*Directions*.
**A.** In the chem-react walkthrough, describe what the function does in its main case, both when a and b are the same letter in opposite casing and when they are not, and say what each action amounts to.
**B.** According to the chem-react walkthrough, what result does the call (chem-react '() '(#\A)) produce?
------ Passage given
We can now use cons to implement the new case:

(define (chem-react acc input)
  (match (list acc input)
    [(_ ()) acc]
    [(() (b . brest)) (chem-react (cons b acc) brest)]))


(chem-react '() '(#\A)) ;; => (#\A)

This new pattern is required for the recursion to work, but it also covers the trivial case of an input string of only one character.

Now, let’s treat the main case: we have at least an element a in acc and at least an element b in input. If they are the same letters of opposite casing, we call ourselves with the remainder of acc and the remainder of input, which is equivalent to ‘drop’ a and b. Otherwise, we add b to acc, and we call ourselves with the remainder of input, which is the equivalent of ‘continuing’:

(define (chem-react acc input)
  (match (list acc input)
------------
------ Provided records
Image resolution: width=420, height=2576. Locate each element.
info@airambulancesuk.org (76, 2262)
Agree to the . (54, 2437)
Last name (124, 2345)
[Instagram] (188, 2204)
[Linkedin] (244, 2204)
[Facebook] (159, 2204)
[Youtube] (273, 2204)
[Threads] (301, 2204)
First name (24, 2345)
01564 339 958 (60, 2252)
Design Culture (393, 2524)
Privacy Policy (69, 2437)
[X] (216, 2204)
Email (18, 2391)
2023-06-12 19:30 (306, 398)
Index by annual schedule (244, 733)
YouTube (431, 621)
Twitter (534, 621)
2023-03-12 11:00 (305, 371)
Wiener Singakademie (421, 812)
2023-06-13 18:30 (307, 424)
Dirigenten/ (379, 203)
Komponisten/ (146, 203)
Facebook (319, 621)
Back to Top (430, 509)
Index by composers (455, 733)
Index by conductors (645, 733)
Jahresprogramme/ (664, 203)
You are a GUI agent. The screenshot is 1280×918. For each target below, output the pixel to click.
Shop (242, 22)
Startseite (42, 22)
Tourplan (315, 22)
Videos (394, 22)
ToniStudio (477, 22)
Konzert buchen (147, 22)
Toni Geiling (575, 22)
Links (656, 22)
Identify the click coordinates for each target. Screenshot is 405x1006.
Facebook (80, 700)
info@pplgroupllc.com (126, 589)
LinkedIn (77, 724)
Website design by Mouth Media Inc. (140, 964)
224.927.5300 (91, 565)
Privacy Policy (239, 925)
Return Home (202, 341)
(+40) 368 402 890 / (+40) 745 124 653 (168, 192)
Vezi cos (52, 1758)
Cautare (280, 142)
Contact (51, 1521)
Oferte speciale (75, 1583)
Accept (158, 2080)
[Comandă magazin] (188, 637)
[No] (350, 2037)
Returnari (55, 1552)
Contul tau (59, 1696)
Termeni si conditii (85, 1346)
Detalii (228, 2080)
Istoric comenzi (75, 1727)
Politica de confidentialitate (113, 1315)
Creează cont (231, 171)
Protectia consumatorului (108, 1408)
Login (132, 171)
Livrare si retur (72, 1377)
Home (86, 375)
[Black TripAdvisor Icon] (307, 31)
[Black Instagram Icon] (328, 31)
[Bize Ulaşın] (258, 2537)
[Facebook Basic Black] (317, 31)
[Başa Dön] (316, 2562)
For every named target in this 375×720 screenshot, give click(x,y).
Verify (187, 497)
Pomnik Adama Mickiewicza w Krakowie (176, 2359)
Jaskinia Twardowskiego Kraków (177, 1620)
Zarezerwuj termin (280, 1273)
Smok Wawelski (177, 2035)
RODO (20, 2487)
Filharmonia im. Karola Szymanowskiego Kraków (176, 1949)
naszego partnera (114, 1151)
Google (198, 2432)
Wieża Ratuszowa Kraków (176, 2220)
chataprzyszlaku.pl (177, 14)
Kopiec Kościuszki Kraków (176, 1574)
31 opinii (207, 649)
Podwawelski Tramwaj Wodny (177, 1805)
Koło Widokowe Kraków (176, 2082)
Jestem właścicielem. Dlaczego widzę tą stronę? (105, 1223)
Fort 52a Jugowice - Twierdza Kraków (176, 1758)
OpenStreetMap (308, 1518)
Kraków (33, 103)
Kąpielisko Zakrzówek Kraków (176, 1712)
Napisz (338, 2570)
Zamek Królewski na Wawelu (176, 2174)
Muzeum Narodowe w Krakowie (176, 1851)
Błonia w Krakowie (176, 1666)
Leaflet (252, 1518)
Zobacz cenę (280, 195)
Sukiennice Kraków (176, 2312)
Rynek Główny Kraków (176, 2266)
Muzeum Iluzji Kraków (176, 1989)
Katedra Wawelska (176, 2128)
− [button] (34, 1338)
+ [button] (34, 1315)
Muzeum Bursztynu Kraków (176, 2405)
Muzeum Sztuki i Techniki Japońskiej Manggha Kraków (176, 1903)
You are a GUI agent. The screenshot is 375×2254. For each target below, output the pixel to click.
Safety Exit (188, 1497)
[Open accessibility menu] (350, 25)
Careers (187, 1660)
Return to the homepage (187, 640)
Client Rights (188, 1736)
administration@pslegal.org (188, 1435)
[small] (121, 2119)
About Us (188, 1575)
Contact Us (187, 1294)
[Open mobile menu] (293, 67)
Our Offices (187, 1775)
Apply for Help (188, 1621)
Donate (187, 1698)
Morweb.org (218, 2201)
------------
*Exercise answers*.
**A.** If a and b are the same letter in opposite casing, the function calls itself with the remainder of acc and the remainder of input, which amounts to dropping a and b. Otherwise, it adds b to acc and calls itself with the remainder of input, which amounts to continuing.

**B.** It returns (#\A).